• [What this exercise asks]
- A) List every day of the week mentioned in the nurses union standoff article.
- B) Quote everything from "About a dozen" down to "for the change." in the nurses union standoff article.

═══ Text passage

NYAPRS Note: ADAPT activists continue their direct action with NYSNA into Wednesday, insisting on an amendment to the Nurse Practice Act in order to be able to fully implement the Community First Choice Option. CFC enables persons with any disability diagnosis to receive in-home community supports to help keep them in the community and out of institutions. As the article below indicates, the impasse may be yielding today, as advocates begin to turn to legislators for the amendment in their final days of budget negotiations.
Standoff Continues at Nurses Union
Times Union; Dennis Yusko, 3/25/2014
Disability rights activists Tuesday said they had taken over most of the New York State Nurses Association’s building, but may relinquish at least part of it if they and the nurses union agree on language allowing health aides to do some work performed by nurses.
About a dozen members of ADAPT — American Disabled for Attendant Programs Today — camped out in the nurses association’s Cornell Road building in Latham for a seventh day and night as part of their push for changes to New York’s Nurse Practice Act. The occupiers want “advanced home health aides” to be permitted to undertake some jobs presently done by nurses so those with disabilities can stay and receive care in their homes.
Discussions between the protestors and union officials reached an impasse Monday, but progress was reported late Tuesday, when the union said in a statement to the Times Union that it had drafted a proposal creating the title of advanced home health aide. It said nurses would lobby Albany leaders Wednesday for the change.
“Our proposal involves changes to state regulations relating to the assignment of ‘health-related tasks’ in the home care setting, in place of the proposal introduced in the budget legislation which would have put patients at risk by allowing untrained workers to practice nursing,” the association’s statement said. “ADAPT has raised important and valid concerns about access to care and the ability of all New Yorkers to live independently in their own homes, and we feel that our proposal fully addresses these concerns.”
The union had previously said it opposes changes to the Nurse Practice Act because they could open the door to less-skilled health workers doing nurses’ jobs in hospitals and other settings.
Bruce Darling, an ADAPT organizer and spokesman, said the disabled activists from Rochester and Binghamton were prepared to leave part of the union’s building while it continues discussions with the nurses association and monitors state Assembly action on the Nurse Practice Act.
“It’s now up to the Assembly to do the right thing,” Darling said.

══════
═══ Information given

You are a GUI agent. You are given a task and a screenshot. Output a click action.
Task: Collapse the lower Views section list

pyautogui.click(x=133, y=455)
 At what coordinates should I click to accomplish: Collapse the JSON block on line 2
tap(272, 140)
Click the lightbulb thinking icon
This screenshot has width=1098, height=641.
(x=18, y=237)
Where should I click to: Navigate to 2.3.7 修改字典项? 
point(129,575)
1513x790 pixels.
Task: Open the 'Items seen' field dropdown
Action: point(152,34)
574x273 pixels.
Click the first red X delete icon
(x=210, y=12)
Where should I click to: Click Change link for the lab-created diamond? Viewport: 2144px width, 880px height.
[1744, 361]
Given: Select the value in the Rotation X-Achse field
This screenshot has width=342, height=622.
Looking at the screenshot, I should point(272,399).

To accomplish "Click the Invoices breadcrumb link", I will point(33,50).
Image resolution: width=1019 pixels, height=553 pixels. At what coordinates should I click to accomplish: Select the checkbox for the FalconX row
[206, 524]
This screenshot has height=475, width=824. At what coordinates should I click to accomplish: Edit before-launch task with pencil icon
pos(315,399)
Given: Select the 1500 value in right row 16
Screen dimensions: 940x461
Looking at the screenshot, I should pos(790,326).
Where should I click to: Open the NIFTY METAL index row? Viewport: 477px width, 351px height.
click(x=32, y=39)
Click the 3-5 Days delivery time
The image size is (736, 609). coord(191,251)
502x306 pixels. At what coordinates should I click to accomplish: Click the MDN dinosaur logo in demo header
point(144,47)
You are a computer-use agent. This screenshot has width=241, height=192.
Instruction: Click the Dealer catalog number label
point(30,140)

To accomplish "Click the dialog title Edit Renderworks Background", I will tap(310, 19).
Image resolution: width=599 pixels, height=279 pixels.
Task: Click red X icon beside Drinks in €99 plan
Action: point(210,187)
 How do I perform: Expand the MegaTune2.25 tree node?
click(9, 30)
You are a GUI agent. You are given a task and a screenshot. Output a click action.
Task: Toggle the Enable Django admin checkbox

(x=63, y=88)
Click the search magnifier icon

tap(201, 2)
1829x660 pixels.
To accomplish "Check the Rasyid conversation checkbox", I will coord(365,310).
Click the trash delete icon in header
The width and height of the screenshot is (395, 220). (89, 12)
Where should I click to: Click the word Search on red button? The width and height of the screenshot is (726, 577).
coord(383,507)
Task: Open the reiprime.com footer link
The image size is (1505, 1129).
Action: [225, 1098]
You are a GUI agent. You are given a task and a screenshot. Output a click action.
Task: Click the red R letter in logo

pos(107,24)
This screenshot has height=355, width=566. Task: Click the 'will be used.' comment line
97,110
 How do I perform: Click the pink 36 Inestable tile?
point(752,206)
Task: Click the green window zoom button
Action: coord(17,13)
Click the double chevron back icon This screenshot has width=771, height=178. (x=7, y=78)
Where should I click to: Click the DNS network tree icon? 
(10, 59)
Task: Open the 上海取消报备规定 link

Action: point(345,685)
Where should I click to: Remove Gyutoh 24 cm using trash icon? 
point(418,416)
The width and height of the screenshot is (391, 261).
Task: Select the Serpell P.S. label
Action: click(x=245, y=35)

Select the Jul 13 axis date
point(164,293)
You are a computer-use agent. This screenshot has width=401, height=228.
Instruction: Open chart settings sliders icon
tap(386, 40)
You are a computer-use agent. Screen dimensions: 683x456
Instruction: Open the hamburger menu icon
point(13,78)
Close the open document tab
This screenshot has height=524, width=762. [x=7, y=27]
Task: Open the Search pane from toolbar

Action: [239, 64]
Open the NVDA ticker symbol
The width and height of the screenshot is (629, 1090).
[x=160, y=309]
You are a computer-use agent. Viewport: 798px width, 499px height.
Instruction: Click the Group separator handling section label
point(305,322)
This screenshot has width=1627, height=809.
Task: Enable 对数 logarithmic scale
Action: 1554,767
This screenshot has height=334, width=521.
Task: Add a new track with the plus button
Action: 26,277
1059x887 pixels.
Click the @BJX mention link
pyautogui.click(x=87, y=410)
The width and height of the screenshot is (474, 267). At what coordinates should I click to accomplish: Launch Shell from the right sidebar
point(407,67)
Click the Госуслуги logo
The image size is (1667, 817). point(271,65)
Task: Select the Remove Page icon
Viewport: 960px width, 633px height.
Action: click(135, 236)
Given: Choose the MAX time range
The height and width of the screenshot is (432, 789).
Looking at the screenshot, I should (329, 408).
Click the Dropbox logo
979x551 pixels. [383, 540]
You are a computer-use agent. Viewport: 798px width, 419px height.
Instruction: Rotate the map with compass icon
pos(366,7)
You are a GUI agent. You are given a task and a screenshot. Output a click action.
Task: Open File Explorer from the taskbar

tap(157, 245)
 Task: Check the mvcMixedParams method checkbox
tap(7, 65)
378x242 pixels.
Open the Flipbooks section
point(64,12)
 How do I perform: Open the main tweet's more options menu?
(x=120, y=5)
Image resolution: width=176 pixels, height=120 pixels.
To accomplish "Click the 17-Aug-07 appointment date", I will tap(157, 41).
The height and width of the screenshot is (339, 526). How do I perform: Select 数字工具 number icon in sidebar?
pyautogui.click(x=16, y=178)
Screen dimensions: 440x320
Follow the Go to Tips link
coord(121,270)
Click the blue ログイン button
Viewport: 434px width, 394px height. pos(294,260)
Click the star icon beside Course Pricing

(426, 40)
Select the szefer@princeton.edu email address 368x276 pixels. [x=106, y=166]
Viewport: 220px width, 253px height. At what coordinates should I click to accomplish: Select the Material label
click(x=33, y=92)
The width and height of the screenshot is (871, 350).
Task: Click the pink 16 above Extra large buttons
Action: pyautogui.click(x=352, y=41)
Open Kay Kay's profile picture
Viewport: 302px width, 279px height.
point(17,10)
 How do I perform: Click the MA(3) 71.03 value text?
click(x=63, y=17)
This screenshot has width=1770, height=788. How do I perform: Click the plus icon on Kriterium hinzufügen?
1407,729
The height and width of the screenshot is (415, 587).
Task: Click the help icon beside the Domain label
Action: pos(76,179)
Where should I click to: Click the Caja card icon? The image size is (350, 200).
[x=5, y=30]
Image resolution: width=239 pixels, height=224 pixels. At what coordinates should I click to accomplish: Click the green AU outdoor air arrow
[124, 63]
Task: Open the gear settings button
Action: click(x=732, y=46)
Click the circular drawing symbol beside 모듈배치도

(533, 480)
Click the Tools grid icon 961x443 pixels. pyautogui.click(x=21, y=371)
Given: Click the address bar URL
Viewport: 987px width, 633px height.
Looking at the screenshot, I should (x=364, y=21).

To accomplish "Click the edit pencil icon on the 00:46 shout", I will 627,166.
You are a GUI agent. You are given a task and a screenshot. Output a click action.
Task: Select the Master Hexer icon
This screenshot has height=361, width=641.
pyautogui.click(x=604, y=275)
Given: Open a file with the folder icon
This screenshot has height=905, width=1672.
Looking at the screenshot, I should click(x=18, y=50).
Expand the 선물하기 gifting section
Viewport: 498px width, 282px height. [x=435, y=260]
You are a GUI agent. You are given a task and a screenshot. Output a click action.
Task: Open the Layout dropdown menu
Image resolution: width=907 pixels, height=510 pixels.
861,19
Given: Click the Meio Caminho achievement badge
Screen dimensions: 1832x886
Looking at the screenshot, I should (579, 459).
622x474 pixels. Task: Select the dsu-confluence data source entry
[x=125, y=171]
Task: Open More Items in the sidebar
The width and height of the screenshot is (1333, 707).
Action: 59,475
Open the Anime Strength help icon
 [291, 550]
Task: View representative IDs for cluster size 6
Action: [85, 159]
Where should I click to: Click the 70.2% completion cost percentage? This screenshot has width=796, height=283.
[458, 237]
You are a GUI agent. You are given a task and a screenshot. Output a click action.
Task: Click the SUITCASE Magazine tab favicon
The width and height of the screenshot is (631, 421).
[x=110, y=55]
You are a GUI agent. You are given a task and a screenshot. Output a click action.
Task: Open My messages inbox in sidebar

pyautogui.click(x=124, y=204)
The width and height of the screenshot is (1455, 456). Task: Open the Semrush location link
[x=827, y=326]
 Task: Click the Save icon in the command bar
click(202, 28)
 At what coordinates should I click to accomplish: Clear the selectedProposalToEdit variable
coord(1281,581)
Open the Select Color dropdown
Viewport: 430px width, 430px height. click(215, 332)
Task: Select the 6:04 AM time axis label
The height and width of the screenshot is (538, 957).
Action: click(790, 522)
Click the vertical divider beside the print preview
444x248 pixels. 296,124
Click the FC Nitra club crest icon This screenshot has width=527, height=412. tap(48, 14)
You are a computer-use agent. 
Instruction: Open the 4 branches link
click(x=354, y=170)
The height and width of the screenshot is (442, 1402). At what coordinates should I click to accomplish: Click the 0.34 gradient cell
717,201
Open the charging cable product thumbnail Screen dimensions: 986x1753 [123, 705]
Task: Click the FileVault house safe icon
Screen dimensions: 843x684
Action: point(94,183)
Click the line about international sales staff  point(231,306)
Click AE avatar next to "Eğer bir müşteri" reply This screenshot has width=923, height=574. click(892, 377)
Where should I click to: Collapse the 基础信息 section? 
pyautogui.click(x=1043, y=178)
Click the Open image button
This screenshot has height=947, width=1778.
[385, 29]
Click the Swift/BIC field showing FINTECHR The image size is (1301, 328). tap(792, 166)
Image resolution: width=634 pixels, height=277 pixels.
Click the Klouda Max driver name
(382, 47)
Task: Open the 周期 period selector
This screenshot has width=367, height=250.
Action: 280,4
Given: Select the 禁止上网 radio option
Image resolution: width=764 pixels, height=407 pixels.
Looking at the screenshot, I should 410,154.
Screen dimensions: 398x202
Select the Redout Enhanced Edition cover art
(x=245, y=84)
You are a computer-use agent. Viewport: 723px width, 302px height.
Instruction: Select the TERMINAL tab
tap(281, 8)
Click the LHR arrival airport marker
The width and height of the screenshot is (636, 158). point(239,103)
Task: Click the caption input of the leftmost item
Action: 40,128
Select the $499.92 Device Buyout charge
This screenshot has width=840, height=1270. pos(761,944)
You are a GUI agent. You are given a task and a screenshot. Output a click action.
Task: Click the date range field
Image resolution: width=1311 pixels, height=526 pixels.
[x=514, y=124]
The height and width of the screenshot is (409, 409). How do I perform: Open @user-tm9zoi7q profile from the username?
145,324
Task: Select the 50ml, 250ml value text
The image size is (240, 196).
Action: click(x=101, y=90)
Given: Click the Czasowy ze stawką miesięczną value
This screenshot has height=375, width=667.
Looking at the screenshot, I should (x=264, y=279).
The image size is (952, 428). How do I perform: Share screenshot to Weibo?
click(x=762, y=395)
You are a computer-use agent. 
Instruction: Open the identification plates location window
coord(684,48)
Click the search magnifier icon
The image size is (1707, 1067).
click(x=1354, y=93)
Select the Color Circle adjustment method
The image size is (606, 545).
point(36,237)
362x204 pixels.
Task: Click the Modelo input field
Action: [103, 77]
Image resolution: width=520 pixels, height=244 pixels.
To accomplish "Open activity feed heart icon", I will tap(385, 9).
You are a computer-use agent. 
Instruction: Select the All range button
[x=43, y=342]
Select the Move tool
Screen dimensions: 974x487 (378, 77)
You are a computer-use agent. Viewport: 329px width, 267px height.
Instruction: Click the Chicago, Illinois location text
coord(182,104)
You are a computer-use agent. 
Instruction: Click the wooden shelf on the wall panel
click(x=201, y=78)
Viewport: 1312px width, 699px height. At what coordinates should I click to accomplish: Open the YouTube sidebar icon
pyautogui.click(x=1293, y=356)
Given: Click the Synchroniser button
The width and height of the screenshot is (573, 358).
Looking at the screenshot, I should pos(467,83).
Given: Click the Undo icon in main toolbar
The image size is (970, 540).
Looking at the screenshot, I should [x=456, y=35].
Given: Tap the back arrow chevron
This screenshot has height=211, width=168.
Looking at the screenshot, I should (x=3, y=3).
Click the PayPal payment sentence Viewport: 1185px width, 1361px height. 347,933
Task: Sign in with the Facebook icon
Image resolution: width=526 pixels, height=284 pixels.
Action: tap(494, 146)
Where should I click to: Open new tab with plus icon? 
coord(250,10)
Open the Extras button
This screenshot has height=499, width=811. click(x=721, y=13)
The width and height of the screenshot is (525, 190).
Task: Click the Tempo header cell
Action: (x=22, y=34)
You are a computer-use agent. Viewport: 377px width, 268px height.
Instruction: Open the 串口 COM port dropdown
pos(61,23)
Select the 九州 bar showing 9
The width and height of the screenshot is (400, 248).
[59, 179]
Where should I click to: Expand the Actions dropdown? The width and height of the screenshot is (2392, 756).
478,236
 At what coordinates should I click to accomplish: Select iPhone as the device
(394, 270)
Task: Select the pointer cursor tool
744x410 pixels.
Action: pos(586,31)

══════

• [Expected responses]
- A) Wednesday, Tuesday, Monday

- B)
About a dozen members of ADAPT — American Disabled for Attendant Programs Today — camped out in the nurses association’s Cornell Road building in Latham for a seventh day and night as part of their push for changes to New York’s Nurse Practice Act. The occupiers want “advanced home health aides” to be permitted to undertake some jobs presently done by nurses so those with disabilities can stay and receive care in their homes.
Discussions between the protestors and union officials reached an impasse Monday, but progress was reported late Tuesday, when the union said in a statement to the Times Union that it had drafted a proposal creating the title of advanced home health aide. It said nurses would lobby Albany leaders Wednesday for the change.